Last summer, there were bass — lots and lots of bass — as well as aggressive tilapia. And as just about anyone who has fished the L.A. River will tell you, both species are a heck of a lot easier to catch than our crafty carp. Targeting bass, you can do dumb things like muff your cast or take some drag on your line, and still recover and hook up. With carp, mostly, it’s one and done.

Then “poof.”

After last season’s first rain, all the bass disappeared. Because our river is currently more of a causeway without significant structure, what was solid fact one day vanished the next, as uneven flows swept away everything in their paths, including the bass that many of us watched grow to healthy sizes.
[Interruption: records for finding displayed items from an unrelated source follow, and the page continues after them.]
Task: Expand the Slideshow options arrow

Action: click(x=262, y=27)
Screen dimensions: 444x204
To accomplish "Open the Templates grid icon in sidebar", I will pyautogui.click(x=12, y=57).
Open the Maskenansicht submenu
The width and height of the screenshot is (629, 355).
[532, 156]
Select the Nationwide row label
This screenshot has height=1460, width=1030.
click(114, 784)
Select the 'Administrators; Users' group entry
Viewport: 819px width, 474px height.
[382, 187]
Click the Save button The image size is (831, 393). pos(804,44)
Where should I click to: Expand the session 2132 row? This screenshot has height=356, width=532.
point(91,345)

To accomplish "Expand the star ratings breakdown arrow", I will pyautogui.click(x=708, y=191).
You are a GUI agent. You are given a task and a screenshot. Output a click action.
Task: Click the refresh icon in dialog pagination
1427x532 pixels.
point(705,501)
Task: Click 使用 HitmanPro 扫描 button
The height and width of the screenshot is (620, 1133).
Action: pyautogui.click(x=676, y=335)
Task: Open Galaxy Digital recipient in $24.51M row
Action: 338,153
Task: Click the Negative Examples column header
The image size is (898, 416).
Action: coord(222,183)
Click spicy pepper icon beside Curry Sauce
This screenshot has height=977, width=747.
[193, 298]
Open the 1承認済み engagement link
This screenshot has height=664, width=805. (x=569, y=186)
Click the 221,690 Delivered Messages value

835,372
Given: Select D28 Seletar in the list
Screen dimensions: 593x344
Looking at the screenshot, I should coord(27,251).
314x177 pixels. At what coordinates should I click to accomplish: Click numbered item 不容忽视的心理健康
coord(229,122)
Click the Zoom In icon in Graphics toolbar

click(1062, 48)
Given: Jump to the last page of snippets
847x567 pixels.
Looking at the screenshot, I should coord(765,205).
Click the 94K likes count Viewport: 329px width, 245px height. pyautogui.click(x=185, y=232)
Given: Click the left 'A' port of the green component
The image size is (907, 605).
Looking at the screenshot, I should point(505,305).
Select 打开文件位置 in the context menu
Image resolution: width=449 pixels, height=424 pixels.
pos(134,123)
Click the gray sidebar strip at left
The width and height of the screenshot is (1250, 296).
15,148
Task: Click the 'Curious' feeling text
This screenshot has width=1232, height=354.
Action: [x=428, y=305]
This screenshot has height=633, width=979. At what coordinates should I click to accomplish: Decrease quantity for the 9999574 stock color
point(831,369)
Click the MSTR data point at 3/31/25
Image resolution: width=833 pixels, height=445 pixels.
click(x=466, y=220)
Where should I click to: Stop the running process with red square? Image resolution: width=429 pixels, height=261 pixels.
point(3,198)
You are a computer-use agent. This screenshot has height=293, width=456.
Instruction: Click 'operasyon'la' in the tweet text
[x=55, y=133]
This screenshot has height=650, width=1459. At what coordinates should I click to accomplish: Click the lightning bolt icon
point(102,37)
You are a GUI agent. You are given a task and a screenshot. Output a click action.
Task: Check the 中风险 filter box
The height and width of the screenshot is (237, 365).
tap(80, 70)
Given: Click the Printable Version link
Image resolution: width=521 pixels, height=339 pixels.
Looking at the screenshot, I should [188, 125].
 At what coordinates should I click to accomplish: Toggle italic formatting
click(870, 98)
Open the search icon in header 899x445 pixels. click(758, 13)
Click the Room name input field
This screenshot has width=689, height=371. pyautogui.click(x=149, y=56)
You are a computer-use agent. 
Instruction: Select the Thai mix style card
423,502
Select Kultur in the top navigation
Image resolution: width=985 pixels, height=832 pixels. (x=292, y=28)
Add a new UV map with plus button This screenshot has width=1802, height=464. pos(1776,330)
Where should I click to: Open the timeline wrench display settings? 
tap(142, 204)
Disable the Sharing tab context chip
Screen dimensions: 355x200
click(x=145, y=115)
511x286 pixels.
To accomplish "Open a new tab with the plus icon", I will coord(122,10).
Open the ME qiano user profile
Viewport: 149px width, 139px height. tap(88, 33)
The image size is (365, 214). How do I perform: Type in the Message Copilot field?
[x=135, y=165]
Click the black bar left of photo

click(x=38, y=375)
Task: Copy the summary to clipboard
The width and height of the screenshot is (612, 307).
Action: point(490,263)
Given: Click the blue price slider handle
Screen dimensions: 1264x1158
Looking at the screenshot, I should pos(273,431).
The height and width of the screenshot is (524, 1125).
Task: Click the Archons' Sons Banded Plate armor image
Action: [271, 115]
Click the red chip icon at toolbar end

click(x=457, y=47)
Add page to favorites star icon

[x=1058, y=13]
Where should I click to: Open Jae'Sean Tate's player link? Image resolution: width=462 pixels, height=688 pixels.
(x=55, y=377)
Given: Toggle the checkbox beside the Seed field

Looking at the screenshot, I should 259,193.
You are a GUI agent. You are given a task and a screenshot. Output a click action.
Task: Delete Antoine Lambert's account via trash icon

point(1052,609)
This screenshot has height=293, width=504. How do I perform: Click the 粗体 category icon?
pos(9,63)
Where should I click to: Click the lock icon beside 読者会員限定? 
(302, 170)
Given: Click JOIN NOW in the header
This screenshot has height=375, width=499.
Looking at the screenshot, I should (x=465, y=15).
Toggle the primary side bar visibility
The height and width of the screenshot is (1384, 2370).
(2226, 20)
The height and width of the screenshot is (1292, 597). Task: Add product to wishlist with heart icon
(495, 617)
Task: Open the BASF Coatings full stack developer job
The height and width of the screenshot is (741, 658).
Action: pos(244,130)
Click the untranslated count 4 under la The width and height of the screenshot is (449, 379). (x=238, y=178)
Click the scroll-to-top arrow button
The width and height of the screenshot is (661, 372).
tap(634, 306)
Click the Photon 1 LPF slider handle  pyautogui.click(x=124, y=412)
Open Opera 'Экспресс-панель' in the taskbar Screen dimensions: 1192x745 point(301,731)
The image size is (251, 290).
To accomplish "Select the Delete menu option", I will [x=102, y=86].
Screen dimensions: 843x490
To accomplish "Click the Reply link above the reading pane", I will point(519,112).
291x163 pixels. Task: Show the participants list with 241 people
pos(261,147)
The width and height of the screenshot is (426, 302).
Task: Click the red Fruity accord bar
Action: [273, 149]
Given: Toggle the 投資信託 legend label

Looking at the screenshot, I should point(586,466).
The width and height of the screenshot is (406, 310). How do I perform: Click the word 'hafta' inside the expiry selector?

That’s one of the beauties of catch and release: you can actually watch the fish mature through the season.

“Wonder where they went?” asked John Tegmeyer, which was truly said in hindsight, as yesterday he found a new Motherlode.

Maybe we can all file our “what the heck happened?” under the line from an old Joni Mitchell song, “Big Yellow Taxi”:

“Don’t it always seem to go
You don’t know what you got
Till it’s gone
They paved paradise
And put up a parking lot”

In the case of our river, the opposite will hopefully be true: our paved parking lot will gradually become something entirely more heavenly.

So, until fall’s predicted El Nino teaches us what rain really feels like, and the bass once again go missing, get out there.

Roland Trevino has been consistently hooking up on prince nymphs, instead of his usual fav, white poppers.

See you on the river, Jim Burns

One thought on “Guess who’s back?”

  1. That’s good news, it’s too bad more of the River is not, at the least, broken up with exposed rip rap.